• duderium [he/him]
    ·
    9 months ago

    Why is it that people living in former Soviet states overwhelmingly wish that the USSR was still around?

      • ThereRisesARedStar [she/her, they/them]
        ·
        edit-2
        9 months ago

        Have you considered there are other reasons besides nostalgia? Like the massive life expectancy and qol collapse under capitalism?

        https://hexbear.net/pictrs/image/32fb41e8-a5d4-41c0-9001-b3103bb43898.png

          • ThereRisesARedStar [she/her, they/them]
            ·
            9 months ago

            Life expectancy https://link.springer.com/article/10.1057/s41294-021-00169-w

            Oh yea, like if you are religious you are a threat to the state and therefore you are unfit for basically any leading role, or your property might be confiscated and you might be sent of to Siberia ?

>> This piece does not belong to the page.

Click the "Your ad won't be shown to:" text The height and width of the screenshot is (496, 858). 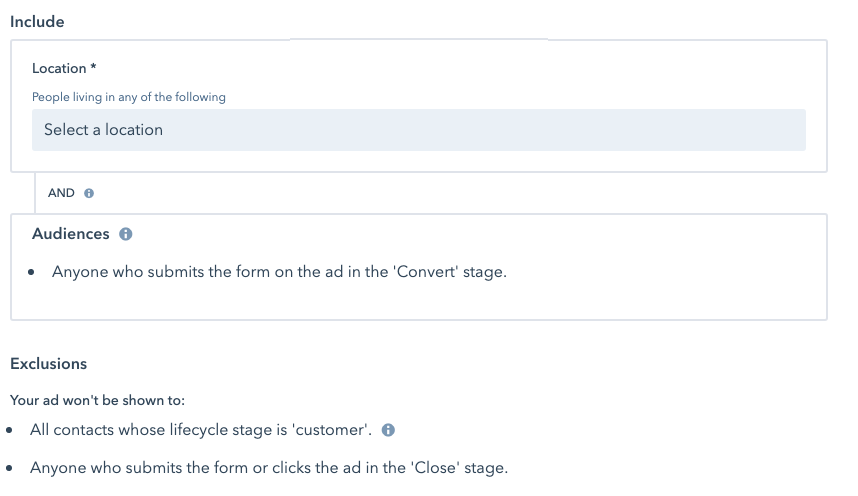[x=98, y=400]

            Anti religion is needlessly antagonistic but also wasn't enforced like you are suggesting: https://www.marxists.org/reference/archive/stalin/works/1920/11/13.htm

            Lines for food namely bread and if the stars aligned meat.

            According to the anti-communist cia their nutrition was in many ways better

            https://www.google.com/url?sa=t&source=web&rct=j&opi=89978449&url=https://www.cia.gov/readingroom/docs/CIA-RDP85M00363R000601440024-5.pdf&ved=2ahUKEwijl7ChsciBAxXug4kEHS2ZCCAQFnoECBgQAQ&usg=AOvVaw06QRMVGCOurHDUtg96SRq0

            Also breadlines are common under capitalism.

            Big amount of corruption ?

            Yes, theft from the public has definitely decreased since the the collapse. /s

            Mandatory conscription to the military (and the corruption there too) ?

            There are plenty of countries that do that after they lose around 20 percent of their population in a brutal war. Like Vietnam, for example.

            Iron curtain ?

            You mean the one the west put up? https://news.stanford.edu/2019/12/26/stalin-not-want-iron-curtain-descend/

            Free speech and freedom of expression ?

            Western countries have more sophisticated censorship and media apparatuses I give you that. Speak out in a real way though and look what happens to people like Fred Hampton.

          • GenderIsOpSec [she/her]
            ·
            9 months ago

            Lines for food

            yeah i stood in one of these a few days ago, the fucky thing is that i had to pay for the food after i reached the end of the line kitty-cri-screm

            concerning life expectancy and quality of life and corruption, funnily enough

            But behind the self destructive behaviour, the authors say, are economic factors, including rising poverty rates, unemployment, financial insecurity, and corruption. Whereas only 4%of the population of the region had incomes equivalent to $4 (£2.50) a day or less in 1988, that figure had climbed to 32%by 1994. In addition, the transition to a market economy has been accompanied by lower living standards (including poorer diets), a deterioration in social services, and major cutbacks in health spending.

            “What we are arguing,” said Omar Noman, an economist for the development fund and one of the report’s contributors, “is that the transition to market economies [in the region] is the biggest … killer we have seen in the 20th century, if you take out famines and wars. The sudden shock and what it did to the system … has effectively meant that five million [Russian men’s] lives have been lost in the 1990s.” Using Britain and Japan with their ratio of 96 men to every 100 women as the base population, the report’s authors have calculated that there are now some 9.6 million “missing men” in the former communist bloc. “The typical patterns are that a man loses his job and develops a drinking problem,” said Mr Noman. “The women then leave and the men die, first emotionally and then physically.”

            Overall, the Russian death rate from accidents most of them involving alcohol has risen 83% since 1991. source

      • MF_COOM [he/him]
        ·
        9 months ago

        In order to have been a worker for at least 5 years in both systems and therefore have an informed opinion of the difference, you'd need to have been at least 25 by the collapse.

        Tack 30 years into that and yeah, at youngest the people with the most informed opinion on which system they preferred are going to be old.

        And if you think you had a better system that in the past and it got destroyed, feeling nostalgic isn't weird it's the most normal emotion possible.